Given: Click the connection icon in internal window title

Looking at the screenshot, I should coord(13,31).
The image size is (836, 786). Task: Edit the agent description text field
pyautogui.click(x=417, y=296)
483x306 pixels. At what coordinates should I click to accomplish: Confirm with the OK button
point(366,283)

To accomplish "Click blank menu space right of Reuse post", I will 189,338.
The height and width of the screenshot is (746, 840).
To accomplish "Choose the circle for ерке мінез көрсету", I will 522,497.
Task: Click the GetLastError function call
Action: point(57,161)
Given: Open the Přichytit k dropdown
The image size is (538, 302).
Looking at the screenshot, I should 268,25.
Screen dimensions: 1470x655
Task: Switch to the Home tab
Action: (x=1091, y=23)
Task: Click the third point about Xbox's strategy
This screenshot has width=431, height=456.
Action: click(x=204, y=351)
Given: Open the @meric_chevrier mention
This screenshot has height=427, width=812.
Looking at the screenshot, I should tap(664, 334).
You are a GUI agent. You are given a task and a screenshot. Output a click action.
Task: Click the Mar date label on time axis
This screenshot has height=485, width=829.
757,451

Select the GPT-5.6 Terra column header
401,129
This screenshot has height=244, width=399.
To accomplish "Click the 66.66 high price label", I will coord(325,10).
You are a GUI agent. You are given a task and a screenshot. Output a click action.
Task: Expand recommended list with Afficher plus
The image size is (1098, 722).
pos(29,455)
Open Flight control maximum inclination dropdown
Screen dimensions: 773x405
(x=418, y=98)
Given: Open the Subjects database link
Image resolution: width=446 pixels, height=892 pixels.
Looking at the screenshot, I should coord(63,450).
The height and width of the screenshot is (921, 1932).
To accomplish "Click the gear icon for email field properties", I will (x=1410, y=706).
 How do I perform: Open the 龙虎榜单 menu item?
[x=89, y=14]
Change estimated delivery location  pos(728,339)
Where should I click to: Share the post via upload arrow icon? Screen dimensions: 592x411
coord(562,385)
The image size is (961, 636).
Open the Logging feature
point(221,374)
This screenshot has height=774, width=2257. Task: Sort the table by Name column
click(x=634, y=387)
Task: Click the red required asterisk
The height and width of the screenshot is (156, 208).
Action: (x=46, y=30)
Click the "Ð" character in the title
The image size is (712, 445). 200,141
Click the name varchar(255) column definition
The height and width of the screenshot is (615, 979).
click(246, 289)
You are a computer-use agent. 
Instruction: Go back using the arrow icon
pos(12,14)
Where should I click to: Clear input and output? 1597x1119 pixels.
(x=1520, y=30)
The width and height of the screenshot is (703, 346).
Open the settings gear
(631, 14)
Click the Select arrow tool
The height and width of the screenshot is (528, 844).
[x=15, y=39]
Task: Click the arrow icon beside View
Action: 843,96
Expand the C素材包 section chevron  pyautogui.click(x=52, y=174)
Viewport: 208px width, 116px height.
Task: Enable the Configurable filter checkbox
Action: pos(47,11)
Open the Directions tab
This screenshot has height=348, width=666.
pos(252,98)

········

=== WORK TASK ===
In restating the data, begin at its first line, reproduce each line word for word, and conclude with the line that contains "The height and width of the screenshot is (746, 840).".

=== COMPLETED EXERCISE ===
Given: Click the connection icon in internal window title

Looking at the screenshot, I should coord(13,31).
The image size is (836, 786). Task: Edit the agent description text field
pyautogui.click(x=417, y=296)
483x306 pixels. At what coordinates should I click to accomplish: Confirm with the OK button
point(366,283)

To accomplish "Click blank menu space right of Reuse post", I will 189,338.
The height and width of the screenshot is (746, 840).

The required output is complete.